New approach subtypes cancers by shared genetic effects.

Trey Ideker, UC San Diego

Trey Ideker, UC San Diego

Cancer tumors almost never share the exact same genetic mutations, a fact that has confounded scientific efforts to better categorize cancer types and develop more targeted, effective treatments.

In a paper published in the Sept. 15 advanced online edition of Nature Methods, researchers at UC San Diego propose a new approach called network-based stratification (NBS), which identifies cancer subtypes not by the singular mutations of individual patients, but by how those mutations affect shared genetic networks or systems.

“Subtyping is the most basic step toward the goal of personalized medicine,” said principal investigator Trey Ideker, Ph.D., division chief of genetics in the UC San Diego School of Medicine and a professor in the departments of medicine and bioengineering at UC San Diego. “Based on patient data, patients are placed into subtypes with associated treatments. For example, one subtype of cancer is known to respond well to drug A, but not drug B. Without subtyping, every patient looks the same by definition, and you have no idea how to treat them differently.”

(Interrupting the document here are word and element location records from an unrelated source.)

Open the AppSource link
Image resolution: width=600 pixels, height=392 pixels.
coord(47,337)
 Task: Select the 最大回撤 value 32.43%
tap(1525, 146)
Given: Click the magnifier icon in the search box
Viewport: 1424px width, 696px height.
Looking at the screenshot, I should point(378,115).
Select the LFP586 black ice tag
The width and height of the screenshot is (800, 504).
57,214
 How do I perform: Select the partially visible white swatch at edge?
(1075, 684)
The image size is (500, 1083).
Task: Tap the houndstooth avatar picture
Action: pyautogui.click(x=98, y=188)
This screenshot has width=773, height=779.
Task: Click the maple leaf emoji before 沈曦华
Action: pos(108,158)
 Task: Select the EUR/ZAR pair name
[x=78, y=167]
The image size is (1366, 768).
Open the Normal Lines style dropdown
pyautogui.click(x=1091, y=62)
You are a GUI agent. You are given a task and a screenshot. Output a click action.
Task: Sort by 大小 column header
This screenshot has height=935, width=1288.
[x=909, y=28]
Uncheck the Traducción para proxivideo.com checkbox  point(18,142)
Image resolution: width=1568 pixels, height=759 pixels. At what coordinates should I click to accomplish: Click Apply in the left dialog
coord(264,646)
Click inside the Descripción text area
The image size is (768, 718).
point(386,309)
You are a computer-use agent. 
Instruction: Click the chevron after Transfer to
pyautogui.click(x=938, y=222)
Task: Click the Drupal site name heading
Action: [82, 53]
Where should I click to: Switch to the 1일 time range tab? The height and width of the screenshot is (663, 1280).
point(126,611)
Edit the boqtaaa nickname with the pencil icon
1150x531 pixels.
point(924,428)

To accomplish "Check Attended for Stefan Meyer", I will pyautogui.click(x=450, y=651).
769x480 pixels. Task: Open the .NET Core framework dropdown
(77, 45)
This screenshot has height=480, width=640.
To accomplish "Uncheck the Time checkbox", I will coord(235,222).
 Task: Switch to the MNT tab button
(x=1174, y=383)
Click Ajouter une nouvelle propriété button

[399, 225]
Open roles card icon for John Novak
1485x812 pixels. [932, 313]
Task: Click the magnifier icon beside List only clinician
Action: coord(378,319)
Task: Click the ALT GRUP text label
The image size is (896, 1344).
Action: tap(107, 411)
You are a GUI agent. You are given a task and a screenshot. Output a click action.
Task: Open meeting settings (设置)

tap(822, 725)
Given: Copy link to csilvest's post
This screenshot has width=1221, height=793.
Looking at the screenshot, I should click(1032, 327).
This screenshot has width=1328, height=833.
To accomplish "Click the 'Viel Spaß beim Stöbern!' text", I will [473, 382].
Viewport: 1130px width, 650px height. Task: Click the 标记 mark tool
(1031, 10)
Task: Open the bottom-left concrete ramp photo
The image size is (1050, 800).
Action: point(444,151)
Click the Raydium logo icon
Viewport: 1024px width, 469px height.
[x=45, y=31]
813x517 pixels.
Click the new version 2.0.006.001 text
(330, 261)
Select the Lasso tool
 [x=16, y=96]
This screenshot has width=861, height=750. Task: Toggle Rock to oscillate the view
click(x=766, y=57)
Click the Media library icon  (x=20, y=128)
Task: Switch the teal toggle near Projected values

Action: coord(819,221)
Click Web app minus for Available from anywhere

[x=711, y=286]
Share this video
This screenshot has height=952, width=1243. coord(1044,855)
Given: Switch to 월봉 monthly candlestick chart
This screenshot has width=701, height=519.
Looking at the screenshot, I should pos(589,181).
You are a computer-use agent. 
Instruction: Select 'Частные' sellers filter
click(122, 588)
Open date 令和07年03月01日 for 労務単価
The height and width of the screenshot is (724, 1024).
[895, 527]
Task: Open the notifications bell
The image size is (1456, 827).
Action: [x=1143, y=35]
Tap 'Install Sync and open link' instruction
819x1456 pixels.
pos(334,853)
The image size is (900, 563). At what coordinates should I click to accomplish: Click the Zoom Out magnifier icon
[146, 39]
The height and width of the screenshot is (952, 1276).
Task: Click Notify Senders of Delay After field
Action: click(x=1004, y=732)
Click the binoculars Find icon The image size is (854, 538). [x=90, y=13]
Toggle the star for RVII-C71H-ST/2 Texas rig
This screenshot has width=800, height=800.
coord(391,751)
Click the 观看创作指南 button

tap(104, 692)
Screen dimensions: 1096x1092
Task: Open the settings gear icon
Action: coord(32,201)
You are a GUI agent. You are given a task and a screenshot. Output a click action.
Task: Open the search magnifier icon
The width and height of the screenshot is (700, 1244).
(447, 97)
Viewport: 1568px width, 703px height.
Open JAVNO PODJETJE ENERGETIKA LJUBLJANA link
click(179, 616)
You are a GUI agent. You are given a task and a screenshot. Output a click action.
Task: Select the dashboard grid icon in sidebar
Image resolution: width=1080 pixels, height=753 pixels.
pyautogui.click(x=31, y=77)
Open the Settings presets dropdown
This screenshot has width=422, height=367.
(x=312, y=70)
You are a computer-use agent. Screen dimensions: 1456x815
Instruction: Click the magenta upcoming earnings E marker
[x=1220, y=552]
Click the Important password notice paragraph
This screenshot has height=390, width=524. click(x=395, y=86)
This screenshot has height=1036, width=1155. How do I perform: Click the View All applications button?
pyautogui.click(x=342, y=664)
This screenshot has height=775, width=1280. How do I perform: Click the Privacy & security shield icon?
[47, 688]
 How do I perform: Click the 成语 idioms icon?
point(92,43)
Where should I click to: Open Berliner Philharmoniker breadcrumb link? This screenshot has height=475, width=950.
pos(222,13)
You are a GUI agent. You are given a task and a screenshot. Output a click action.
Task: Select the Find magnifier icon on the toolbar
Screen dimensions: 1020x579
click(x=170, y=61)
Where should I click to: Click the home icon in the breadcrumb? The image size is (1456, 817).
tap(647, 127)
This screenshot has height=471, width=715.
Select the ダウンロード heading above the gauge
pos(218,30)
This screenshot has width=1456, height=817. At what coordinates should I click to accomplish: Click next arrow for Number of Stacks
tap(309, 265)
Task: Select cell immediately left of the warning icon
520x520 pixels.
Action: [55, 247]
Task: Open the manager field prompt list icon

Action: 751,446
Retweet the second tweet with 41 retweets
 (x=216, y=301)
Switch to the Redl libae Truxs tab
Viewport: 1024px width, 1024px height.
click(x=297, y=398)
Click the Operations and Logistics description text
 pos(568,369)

Recent advances in knowledge and technology have made it easier (and less expensive) to sequence individual genomes, especially in the treatment of cancer, which is fundamentally a disease of genes.

But genes are “wildly heterogeneous,” said Ideker. It is in combination, influenced by other factors, that mutated genes cause diseases like cancer. Every patient’s cancer is genetically unique, which can affect the efficacy and outcomes of clinical treatment.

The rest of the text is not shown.